Histogram can be created using the hist() function in R programming language. This function takes in a vector of values for which the histogram is plotted. Let us use the built-in dataset airquality which has Daily air quality measurements in New York, May to September 1973.-R documentation.
str(airquality) $Ozone : int 41 36 18 NA 23 19 8 $Solar : int 190 118 149 313 NA NA 299 99 19 194 $Wind : num 7.4 8 12.6 11.5 14.3 14.9 8.6 13.8 $Temp : int 67 72 74 62 56 66 66 65 59 61 69 $Month : int 5 5 5 5 5 5 5 5 5 $Day : int 1 2 3 4 5 6 7 8 9 10
Temperature <- airquality$Temp
hist(Temperature)
We can pass in additional parameters to control the way our plot looks. You can read about them in the help section ?hist. Some of the frequently used ones are, main to give the title, xlab and ylab to provide labels for the axes, xlim and ylim to provide range of the axes, col to define color etc. Additionally, with the argument freq=FALSE we can get the probability distribution instead of the frequency.
#histogram with added parameters
str(airquality)
## 'data.frame': 153 obs. of 6 variables:
## $ Ozone : int 41 36 12 18 NA 28 23 19 8 NA ...
## $ Solar.R: int 190 118 149 313 NA NA 299 99 19 194 ...
## $ Wind : num 7.4 8 12.6 11.5 14.3 14.9 8.6 13.8 20.1 8.6 ...
## $ Temp : int 67 72 74 62 56 66 65 59 61 69 ...

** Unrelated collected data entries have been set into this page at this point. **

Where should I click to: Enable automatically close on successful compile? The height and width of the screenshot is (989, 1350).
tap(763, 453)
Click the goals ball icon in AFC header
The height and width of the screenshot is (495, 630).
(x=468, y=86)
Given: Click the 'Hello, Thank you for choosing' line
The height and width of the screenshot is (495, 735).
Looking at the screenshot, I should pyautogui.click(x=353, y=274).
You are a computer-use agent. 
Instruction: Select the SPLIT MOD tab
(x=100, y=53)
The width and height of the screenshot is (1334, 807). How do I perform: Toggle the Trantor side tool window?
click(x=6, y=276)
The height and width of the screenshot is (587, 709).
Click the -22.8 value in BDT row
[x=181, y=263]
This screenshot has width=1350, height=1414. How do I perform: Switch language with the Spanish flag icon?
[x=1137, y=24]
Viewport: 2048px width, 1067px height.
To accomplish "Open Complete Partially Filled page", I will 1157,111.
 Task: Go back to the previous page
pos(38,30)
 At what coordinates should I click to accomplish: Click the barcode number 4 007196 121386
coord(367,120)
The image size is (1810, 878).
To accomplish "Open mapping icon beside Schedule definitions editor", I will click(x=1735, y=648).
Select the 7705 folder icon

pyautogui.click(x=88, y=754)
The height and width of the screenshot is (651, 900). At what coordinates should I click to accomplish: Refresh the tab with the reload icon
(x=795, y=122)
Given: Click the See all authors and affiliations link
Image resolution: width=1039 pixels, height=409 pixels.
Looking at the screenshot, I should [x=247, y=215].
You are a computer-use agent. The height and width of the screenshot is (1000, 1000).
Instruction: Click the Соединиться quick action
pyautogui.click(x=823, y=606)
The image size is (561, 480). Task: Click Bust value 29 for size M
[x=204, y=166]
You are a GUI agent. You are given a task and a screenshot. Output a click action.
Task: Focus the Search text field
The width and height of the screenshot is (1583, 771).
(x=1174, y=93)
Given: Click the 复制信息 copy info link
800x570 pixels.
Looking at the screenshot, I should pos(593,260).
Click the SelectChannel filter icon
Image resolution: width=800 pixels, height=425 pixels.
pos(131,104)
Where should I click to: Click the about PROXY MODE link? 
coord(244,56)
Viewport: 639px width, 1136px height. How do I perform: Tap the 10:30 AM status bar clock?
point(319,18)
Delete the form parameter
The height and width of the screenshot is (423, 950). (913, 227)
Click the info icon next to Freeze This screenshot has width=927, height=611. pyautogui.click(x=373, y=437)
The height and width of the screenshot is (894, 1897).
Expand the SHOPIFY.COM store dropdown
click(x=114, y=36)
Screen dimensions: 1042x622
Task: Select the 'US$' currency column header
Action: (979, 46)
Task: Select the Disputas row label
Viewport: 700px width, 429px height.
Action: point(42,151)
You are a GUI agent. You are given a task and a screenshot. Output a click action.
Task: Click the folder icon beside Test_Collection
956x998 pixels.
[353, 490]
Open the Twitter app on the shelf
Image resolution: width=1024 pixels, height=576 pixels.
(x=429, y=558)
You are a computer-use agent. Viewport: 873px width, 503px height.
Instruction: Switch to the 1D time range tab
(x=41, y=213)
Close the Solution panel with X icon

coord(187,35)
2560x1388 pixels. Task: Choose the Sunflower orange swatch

## $ Month : int 5 5 5 5 5 5 5 5 5 5 ...
## $ Day : int 1 2 3 4 5 6 7 8 9 10 ...
Temprature <- airquality$Temp
hist(Temprature,
main ="Maximum Daily temp at La guardia Airport ",
xlab ="Temprature in Degree Fah ",
xlim =c(50,100),
border="green",
col="yellow",
freq=TRUE
)
Note that the y axis is labelled density instead of frequency. In this case, the total area of the histogram is equal to 1.